What’s around the bend?

This study has lessons beyond one lamb’s gastrointestinal tract. It shows decisively that the discovery power innate to long-range sequencing methods like ProxiMeta are greatly enhanced when wedded to high-accuracy sequencing methods like HiFi. Together, the two generate increasingly sophisticated metagenome assemblies for biologists to interrogate.

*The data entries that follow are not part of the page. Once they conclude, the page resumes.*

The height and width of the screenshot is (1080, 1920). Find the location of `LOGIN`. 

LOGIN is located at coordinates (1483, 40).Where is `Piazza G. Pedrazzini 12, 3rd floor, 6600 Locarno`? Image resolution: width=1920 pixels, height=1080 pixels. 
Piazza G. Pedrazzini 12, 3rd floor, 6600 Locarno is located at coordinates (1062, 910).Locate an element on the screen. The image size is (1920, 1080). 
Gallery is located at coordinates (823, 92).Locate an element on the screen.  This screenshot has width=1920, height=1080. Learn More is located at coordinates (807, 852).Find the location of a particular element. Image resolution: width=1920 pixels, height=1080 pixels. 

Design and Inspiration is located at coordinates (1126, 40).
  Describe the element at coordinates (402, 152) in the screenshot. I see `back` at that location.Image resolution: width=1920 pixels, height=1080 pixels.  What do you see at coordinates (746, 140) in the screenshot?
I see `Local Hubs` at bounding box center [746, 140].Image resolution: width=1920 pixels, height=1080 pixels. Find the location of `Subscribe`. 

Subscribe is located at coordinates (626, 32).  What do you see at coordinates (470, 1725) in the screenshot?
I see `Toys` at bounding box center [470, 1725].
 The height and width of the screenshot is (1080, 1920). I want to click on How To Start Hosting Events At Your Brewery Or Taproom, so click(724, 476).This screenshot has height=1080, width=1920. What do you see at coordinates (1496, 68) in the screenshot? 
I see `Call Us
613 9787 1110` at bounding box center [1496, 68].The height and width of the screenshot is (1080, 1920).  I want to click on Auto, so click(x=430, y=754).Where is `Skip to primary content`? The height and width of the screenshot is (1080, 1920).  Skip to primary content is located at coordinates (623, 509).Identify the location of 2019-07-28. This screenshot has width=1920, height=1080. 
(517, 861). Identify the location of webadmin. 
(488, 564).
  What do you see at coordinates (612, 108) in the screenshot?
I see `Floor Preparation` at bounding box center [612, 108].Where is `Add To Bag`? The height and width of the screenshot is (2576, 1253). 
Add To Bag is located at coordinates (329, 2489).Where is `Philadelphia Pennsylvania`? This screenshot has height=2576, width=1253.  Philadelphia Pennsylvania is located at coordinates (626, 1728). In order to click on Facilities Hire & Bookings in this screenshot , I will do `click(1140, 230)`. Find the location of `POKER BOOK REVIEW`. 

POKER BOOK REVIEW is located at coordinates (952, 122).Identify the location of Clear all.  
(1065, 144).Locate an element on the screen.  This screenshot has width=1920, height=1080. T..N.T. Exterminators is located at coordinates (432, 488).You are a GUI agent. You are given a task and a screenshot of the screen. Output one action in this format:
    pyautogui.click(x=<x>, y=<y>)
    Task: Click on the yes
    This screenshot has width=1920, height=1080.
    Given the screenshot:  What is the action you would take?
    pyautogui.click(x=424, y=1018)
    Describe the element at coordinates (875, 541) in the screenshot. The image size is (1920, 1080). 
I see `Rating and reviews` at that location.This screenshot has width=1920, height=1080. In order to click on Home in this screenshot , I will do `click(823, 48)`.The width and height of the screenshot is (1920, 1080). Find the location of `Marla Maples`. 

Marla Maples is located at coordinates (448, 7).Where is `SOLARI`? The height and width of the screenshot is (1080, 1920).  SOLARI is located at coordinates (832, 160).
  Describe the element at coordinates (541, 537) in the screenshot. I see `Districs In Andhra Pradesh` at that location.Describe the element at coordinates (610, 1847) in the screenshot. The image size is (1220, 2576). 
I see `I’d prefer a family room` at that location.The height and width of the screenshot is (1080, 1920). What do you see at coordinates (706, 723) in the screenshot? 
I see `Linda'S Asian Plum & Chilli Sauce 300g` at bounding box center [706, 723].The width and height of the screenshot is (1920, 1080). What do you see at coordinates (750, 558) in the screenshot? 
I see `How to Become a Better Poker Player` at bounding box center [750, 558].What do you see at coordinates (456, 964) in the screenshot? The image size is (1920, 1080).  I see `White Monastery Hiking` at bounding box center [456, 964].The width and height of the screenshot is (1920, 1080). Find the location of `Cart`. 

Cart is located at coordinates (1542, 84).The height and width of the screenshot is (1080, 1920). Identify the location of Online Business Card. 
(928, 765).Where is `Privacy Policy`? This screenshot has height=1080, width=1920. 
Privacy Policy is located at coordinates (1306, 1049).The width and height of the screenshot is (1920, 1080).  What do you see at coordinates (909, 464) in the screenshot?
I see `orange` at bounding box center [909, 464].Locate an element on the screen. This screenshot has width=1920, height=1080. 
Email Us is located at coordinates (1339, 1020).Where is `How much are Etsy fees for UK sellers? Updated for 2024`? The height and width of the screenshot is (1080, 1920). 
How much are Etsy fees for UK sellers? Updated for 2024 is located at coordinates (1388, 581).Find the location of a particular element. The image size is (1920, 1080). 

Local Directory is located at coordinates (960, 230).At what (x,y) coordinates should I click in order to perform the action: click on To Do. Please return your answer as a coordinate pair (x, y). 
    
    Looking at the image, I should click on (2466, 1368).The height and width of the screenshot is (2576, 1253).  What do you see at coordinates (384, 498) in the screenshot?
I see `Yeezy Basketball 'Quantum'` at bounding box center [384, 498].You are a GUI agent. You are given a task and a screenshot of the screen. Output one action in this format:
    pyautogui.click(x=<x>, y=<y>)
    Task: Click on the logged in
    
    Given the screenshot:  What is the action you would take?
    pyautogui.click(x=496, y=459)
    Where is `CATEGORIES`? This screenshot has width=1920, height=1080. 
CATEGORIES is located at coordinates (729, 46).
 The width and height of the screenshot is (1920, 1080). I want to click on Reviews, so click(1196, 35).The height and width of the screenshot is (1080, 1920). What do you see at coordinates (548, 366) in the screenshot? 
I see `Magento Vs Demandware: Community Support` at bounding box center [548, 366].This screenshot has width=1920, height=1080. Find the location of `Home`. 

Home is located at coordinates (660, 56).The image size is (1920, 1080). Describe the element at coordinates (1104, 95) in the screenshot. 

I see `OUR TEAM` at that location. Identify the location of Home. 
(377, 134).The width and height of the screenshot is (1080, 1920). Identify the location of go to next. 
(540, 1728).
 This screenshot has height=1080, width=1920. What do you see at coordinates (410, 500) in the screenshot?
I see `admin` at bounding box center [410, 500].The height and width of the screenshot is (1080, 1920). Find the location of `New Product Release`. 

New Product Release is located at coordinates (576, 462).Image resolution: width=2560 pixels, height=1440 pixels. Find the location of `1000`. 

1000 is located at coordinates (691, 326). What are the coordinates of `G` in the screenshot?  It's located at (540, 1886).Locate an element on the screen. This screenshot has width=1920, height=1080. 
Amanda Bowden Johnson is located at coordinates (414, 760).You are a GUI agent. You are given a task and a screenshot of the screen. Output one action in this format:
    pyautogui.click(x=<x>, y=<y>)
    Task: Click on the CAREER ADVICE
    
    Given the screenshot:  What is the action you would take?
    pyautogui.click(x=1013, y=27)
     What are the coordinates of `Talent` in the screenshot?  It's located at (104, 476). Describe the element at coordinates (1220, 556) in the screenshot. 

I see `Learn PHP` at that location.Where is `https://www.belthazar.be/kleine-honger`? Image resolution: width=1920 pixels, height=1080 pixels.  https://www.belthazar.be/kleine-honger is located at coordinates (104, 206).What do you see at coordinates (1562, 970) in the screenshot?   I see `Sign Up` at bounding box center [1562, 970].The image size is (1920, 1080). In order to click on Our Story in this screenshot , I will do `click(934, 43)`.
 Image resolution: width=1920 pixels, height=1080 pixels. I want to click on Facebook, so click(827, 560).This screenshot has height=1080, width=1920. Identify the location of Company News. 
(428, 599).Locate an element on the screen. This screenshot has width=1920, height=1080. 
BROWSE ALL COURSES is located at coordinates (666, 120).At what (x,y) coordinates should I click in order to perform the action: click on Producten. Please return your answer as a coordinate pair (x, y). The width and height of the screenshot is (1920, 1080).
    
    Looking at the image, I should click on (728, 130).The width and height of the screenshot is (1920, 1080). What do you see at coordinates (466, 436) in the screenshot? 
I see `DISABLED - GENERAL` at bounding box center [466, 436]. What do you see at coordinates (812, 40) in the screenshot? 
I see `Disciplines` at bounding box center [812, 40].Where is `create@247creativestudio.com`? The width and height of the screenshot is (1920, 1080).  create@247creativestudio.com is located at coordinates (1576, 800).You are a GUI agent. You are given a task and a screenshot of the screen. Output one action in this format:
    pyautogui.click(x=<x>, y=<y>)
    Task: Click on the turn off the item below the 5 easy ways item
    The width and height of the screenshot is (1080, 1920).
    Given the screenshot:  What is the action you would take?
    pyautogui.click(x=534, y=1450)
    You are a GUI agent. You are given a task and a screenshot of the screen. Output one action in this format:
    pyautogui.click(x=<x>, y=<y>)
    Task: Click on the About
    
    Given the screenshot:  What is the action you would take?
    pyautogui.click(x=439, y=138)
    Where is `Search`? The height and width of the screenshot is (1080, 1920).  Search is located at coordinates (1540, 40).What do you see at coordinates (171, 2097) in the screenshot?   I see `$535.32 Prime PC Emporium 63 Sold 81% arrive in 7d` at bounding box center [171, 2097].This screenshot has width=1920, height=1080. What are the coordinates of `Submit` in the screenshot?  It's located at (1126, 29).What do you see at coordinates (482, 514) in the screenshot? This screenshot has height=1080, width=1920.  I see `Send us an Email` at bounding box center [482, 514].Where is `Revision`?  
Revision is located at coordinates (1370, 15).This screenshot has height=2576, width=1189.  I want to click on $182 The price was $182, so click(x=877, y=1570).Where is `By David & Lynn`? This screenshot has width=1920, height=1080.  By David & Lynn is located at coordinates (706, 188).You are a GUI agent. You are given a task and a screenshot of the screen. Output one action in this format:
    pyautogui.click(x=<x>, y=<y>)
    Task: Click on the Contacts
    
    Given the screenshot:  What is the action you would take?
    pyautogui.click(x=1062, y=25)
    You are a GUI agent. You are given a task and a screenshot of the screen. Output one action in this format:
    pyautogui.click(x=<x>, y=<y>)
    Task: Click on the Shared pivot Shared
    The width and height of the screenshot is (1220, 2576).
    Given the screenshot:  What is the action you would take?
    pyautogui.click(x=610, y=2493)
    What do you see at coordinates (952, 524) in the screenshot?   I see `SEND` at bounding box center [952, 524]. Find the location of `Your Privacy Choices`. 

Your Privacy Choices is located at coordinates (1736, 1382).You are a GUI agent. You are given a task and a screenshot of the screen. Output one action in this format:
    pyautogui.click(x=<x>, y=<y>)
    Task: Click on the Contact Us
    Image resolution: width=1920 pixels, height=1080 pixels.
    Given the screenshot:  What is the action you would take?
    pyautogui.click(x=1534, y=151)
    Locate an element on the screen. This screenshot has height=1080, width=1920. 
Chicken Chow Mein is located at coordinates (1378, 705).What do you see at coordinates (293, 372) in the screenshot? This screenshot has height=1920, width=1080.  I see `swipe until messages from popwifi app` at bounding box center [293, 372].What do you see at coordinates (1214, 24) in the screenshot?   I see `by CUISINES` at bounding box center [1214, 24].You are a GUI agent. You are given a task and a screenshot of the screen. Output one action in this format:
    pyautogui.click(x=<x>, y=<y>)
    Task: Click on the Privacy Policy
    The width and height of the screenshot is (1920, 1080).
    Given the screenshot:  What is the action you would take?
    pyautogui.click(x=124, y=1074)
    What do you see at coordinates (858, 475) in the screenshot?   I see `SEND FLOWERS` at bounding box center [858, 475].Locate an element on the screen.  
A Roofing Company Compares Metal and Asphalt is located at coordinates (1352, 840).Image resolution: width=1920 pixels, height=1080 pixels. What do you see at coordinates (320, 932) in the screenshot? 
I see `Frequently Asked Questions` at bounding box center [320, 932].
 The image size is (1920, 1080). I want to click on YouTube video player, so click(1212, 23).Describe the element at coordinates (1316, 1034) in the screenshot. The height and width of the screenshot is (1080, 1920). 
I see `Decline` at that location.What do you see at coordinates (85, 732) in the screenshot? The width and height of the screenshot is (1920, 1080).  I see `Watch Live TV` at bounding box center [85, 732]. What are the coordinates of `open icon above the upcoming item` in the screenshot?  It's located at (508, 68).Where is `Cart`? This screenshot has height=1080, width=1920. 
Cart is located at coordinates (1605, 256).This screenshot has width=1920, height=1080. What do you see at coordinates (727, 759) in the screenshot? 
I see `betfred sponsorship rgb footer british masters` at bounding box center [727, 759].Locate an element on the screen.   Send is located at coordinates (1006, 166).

Applied to other environmental samples, this platform could illuminate the diversity and complexity of other microbial communities — from the bottom of the sea to mountain peaks, and within the body of every human being. It could probe pressing issues of our day, such as disease, soil health, and antibiotic resistance, a scourge whose spread and potential solutions — such as phage therapy — can only be forged through a thorough understanding of microbial diversity, interactions, and ecology.